А учительница вроде бы и забыла про школу. О сестре своей рассказала, пожаловалась, что крыша над ее комнатой протекла и книги залило, что голова у нее часто болит и вообще здоровье никуда не годное. Да оно и так видно, без слов. Лицо у нее какое-то изжелта-прозрачное, а на висках надулись синие жилки. И пенсне, наверное, ей неудобно носить. Худыми, ссохшимися пальцами она все трет переносицу, а надавленные пружинками ямочки никак не исчезают.
Разговор незаметно перешел на моего отца: когда пришел, где воевал, не очень ли строг к нам с Глыжкой, не думает ли привести мачеху.
И я как-то осмелел, забыл, что в гостях, развязал язык, как с равной.
И про бабушку поговорили.
Маму вспомнили.
— Я учила ее когда-то, твою мать. Еще до революции, — сказала Антонина Александровна. — Лучшая была ученица в классе. Только мало походила, зимы две или три. А потом не пустили ее. Отец и мать не пустили. Сколько я их не уговаривала.
И вдруг, бросив на меня внимательный взгляд глубоких, добрых глаз, учительница тихо спросила:
— Трудно?
Я сразу понял, о чем она — о жизни.
— Трудно, — признался я.
— Очень трудно, — вздохнула Антонина Александровна. — Сегодня в третьем классе один мальчик у доски упал в обморок. Недоедание проклятое. Малокровие… А взять ваш класс. Василь почти босой — ботинки совсем разлезлись. Помнишь, как он пальцы отморозил? Вот упорный парень, на редкость. Другой бы давно рукой махнул, а он ходит… В мороз, в непогодь.
Это она так Мамулю нахваливает.
Потом учительница немного помолчала, подложила в мой стакан варенья, как я ни пытался доказать, что больше не хочу, и заговорила снова:
— Не каждый это выдержит. Многие, конечно, бросят школу. Кто послабее духом…
В комнате стало жарко, хоть дверь отворяй. Видно, это от печки. А может, и не от печки. «Кто послабее духом…» Выходит, и я «послабее». Что она понимает? Подумаешь, геройство — в рваных ботинках ходить по морозу. Пусть бы на мое место встал да той пересмешнице на глаза показался… Да разве об этом учительнице скажешь?

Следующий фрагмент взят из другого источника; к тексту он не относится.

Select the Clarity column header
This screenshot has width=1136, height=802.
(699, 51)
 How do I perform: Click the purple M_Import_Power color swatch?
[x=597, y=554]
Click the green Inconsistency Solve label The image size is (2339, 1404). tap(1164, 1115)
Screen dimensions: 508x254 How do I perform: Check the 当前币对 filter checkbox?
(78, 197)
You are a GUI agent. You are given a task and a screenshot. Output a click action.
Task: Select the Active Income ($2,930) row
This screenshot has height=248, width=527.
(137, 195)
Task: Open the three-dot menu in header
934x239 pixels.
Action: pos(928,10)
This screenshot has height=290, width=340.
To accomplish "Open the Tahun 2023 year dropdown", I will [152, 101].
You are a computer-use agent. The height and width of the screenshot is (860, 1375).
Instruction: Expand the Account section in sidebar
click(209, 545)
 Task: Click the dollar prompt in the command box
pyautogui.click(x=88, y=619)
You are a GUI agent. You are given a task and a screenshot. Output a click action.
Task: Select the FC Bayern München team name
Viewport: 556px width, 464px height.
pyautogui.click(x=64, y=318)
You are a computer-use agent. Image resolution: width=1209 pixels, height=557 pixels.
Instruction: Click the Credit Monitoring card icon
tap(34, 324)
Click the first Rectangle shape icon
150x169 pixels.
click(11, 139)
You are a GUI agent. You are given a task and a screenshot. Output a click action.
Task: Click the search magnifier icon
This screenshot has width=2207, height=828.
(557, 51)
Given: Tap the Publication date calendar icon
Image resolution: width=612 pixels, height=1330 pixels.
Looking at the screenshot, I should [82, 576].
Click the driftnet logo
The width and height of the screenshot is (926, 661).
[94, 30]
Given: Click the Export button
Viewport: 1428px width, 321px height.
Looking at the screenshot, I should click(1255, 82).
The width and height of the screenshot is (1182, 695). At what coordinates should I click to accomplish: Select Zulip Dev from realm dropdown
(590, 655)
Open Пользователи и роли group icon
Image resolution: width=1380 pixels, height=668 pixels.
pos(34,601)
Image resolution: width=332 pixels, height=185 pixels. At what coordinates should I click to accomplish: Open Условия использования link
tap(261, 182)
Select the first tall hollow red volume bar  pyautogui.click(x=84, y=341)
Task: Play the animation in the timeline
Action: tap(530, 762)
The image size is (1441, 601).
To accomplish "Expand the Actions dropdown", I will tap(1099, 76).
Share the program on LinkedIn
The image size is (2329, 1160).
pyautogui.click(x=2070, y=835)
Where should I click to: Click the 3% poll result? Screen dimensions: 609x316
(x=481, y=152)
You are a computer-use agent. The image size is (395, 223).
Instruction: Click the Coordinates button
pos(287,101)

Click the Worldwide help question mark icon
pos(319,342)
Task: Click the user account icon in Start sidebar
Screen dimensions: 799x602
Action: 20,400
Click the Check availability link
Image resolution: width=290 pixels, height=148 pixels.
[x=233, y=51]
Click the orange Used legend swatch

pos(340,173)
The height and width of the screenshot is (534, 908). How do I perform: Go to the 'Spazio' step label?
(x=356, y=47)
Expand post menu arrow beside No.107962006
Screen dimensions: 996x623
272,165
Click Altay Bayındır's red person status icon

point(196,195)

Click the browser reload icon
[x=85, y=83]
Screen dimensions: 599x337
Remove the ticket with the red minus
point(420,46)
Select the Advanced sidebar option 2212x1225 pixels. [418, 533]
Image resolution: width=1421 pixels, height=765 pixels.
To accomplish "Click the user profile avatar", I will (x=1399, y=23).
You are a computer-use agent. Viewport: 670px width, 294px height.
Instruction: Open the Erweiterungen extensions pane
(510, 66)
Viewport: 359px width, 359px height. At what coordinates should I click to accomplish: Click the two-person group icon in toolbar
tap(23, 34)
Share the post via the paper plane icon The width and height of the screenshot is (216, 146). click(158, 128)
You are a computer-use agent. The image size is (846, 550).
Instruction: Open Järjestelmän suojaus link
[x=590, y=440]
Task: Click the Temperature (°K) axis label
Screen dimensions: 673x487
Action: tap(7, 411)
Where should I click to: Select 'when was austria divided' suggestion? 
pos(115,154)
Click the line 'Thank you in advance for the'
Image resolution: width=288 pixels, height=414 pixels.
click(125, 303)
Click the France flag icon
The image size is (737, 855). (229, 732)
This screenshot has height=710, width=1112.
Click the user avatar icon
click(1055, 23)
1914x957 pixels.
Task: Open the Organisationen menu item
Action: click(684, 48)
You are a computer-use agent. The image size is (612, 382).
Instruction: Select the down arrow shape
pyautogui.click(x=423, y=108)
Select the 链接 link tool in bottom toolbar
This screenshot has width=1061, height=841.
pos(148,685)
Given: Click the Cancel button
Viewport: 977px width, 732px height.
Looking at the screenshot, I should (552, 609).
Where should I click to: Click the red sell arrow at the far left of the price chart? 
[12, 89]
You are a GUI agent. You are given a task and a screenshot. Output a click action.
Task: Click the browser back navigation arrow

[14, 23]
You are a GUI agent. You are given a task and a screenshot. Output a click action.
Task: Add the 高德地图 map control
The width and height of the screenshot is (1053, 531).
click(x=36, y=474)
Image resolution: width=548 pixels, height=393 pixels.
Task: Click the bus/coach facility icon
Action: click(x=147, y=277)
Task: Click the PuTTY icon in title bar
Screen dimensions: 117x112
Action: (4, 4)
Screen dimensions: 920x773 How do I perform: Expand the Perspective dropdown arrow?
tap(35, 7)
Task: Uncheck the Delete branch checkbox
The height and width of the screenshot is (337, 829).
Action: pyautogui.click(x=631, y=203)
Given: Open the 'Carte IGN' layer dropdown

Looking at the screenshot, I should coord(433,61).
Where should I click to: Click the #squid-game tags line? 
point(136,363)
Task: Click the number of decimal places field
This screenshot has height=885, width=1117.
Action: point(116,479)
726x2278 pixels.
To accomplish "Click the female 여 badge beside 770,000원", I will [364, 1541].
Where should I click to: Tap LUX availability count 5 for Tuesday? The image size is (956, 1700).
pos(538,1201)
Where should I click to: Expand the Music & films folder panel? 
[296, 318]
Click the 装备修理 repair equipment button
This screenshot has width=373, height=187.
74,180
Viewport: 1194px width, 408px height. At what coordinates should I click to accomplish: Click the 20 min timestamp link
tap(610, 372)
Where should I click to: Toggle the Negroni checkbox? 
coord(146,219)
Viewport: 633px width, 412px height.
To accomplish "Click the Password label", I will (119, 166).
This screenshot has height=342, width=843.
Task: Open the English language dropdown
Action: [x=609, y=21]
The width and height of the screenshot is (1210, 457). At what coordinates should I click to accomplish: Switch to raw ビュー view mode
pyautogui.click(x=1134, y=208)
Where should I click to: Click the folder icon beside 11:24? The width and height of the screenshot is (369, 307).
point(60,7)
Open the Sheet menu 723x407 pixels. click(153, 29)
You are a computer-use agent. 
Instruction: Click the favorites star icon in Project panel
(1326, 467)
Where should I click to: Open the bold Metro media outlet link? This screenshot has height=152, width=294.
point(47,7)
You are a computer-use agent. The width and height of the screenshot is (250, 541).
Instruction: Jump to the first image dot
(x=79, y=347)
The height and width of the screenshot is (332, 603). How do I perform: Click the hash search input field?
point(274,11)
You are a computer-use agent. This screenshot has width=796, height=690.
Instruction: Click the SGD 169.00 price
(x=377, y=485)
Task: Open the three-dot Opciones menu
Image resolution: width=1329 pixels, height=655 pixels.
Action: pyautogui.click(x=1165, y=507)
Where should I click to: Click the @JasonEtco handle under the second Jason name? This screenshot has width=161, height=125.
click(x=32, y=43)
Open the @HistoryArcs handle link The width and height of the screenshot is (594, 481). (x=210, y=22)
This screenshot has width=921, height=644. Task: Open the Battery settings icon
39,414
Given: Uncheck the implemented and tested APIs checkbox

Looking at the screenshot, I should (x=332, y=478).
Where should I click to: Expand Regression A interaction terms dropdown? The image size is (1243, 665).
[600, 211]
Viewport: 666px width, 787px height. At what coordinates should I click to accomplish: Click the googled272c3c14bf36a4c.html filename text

— А вот чтоб Ваня Сырцов оставил школу, — развела руками Антонина Александровна, — не верю! Здесь что-то не так.
Меня так и бросило в пот.
— Я слышала, что ты просто заболел. — И, заметив, как мои руки вмиг исчезли под столом, она вздохнула: — Это ничего. Это пройдет. Это во всех классах. И, между прочим, у Кати тоже…
Да что она, мысли мои читает? Об этом же не знает ни один человек на свете. Даже Санька. Не может быть, чтоб она догадалась. Если догадалась, тогда я пропал, тогда конец света… А Антонина Александровна глядит на меня так по-заговорщицки: мол, одни мы с тобой об этом знаем. Знаем и никому не расскажем.
В душе я обрадовался. У Кати — тоже! Все в порядке. Теперь мне нечего бояться. Теперь пусть она попробует…
— Вот еще что, — напомнила Антонина Александровна, — там расписание уроков изменилось. Завтра первый урок — белорусская литература. Мы уже до Коласа дошли, — И погрозила мне пальцем: — Все, что пропустил, — спрошу!
Не знаю, что со мною произошло, но домой я мчался сам не свой, радостно перепрыгивал через весенние лужи, провел палкой по частоколу — тра-та-та-та, разбойничьим посвистом спугнул воробьев и заскочил к Саньке во двор. У Кати — тоже! Это здорово, это просто чудесно!